- [EXERCISE] Could you reproduce the passage below on marine mammal reproduction word for word, starting at "Orbach was inspired" and ending at "colleagues to study."?

- [EXCERPTED PASSAGE]
That’s because Orbach is aiming to understand reproduction in animals like dolphins, harbour porpoises and harbour seals. Rather inconveniently for her, these critters aren’t exactly exhibitionists: Much of their time is spent underwater and out at sea. So, she found a way to bring their mating habits to her, by studying their anatomy in the lab. A new paper published in the journal Proceedings of the Royal Society B recounts the latest results of her work.
Orbach was inspired by work done on insects and lizards. Researchers let them mate naturally, then dropped them in liquid nitrogen to flash freeze them and their active genitalia. It’s a technique she described to Newsweek as “really exciting, but totally not feasible for anything larger than a tiny insect.”
Larger as in, say, a 70-pound male harbor porpoise, whose penis (which is retractable and prehensile, by the way) you can see to scale here, in extremely rare footage of an above-surface mating attempt:
Orbach started by reaching out to a network of research and conservation scientists, requesting corpses of recently deceased harbour porpoises, common bottlenose dolphins, short-beaked common dolphins and harbour seals. Each animal’s reproductive tract was cut out, frozen and shipped to Orbach and her colleagues to study.
The team wanted to see how the penises and vaginas fit together. So, Orbach took casts of the vaginas and then the team needed to inflate the penises to mimic how they behave in live animals.
That’s trickier than it may sound, since the animals Orbach studies have, as she describes it, “a very different penis type” from humans and many other mammals. Those penises are encased by sponge-like tissue, which fills with blood to create an erection. Not so in dolphins, porpoises, seals and their relatives. “It’s full of tough elastin tissue, so it’s very resistant to bending,” Orbach says. Colleague Diane Kelly, a biologist at the University of Massachusetts, realized she needed a way to pressurize salt water to pump into the penises. She turned to the gas, nitrogen, that is pressurized to put bubbles in a Guinness or a nitro brew coffee. That gave the salt water enough force to push its way into each penis.
Then, the scientists set about understanding how each species’ anatomy fit together. That included inserting each preserved penis into its matching vagina to scan, plus creating 3-D models of the interactions.
Looking at the pairs, Orbach says she and her colleagues were struck by the tight fit. “We were basically looking at two identical structures,” she says. “This is coevolution at its finest.” The team saw two different types of this phenomenon, in which the penis and vagina change in lockstep with each other.

- [RECORDED INFORMATION]
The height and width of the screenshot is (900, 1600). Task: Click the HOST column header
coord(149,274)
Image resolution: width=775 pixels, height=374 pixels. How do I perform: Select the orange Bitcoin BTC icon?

- [YOUR SOLUTION]
Orbach was inspired by work done on insects and lizards. Researchers let them mate naturally, then dropped them in liquid nitrogen to flash freeze them and their active genitalia. It’s a technique she described to Newsweek as “really exciting, but totally not feasible for anything larger than a tiny insect.”
Larger as in, say, a 70-pound male harbor porpoise, whose penis (which is retractable and prehensile, by the way) you can see to scale here, in extremely rare footage of an above-surface mating attempt:
Orbach started by reaching out to a network of research and conservation scientists, requesting corpses of recently deceased harbour porpoises, common bottlenose dolphins, short-beaked common dolphins and harbour seals. Each animal’s reproductive tract was cut out, frozen and shipped to Orbach and her colleagues to study.